Four months ago, I moved to Stockholm to teach. But I’m learning a whole lot more than I’m teaching, I think. Even as I become comfortable with the public transportation system, the winding streets in the city, some common bits of Swedish conversation, and the unpredictable seaside weather, I realize how many things I have yet to learn about this place.

However, here are a few pieces of information I’ve assembled so far:

1.) “Fika” is a vital part of any work meeting or general gathering. Before, after, and/or halfway through a meeting, everyone drops their work, stops talking “shop,” pours a strong cup of coffee, and eats some sort of delicious baked good. I have never eaten so many cakes, cookies, brownies, sweets, pies, tarts, muffins, pastries, crumbles, and candies in my life. (My subsequent gym membership now has me using an elliptical while doing my best to pick up new Swedish vocabulary as I eavesdrop on others’ workout gossip sessions.)

2.) Schools are chock-full of germs. As a first-year teacher, I rarely feel like I'm NOT coming down with a cold.

3.) In my experience, Swedes are welcoming and open. Before I arrived, and throughout my time here, I’ve been continually advised that Swedish people may seem closed off and disinterested in making friends right off the bat. But I am amazed by the warmth of the culture that I’ve experienced while living in Stockholm. I realize I’m making some sweeping generalizations here, but I’m just calling it like I see it. It helps that the majority of the population speaks excellent English (this allows me to have conversations on public transportation about topics such as Nicolas Sarkozy and wild strawberries).
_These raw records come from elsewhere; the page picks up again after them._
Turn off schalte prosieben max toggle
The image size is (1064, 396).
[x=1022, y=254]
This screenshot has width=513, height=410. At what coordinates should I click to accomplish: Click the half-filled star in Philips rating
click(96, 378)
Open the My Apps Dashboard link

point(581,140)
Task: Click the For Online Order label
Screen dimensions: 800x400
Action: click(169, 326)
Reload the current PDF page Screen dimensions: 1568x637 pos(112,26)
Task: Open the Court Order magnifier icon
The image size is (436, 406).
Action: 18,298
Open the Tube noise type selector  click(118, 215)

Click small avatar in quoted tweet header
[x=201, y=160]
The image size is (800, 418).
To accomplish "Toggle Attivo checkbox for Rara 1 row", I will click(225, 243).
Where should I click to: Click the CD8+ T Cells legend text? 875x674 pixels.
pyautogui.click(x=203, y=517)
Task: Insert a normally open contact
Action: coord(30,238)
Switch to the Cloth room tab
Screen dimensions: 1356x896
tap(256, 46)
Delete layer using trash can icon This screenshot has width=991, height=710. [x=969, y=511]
4.) “Allemansrätten” is a customary law that allows people to share the land. Earlier this autumn, I took a walk with a friend into a forested area so that he could show me the array of edible mushrooms that grow this time of year. I asked whose land we were on and he looked at me like I was crazy, shrugged, and bounded over a felled tree to point out a particularly bright (and non-edible) mushroom. Also, I can make applesauce using the apples that I picked during my walk home from the beach without worrying about being accused of stealing fruit from someone’s property.

5.) Stinging nettle… really stings. Kneeling down one afternoon to investigate a particularly fuzzy-looking plant that grows all over my front yard, I gave myself a quick and unexpected hands-on botany lesson. One of these days, I’m going to face that stinging nettle head-on and make some tea out of it, but for the time being, I’ll just eye it irritably every time I walk past.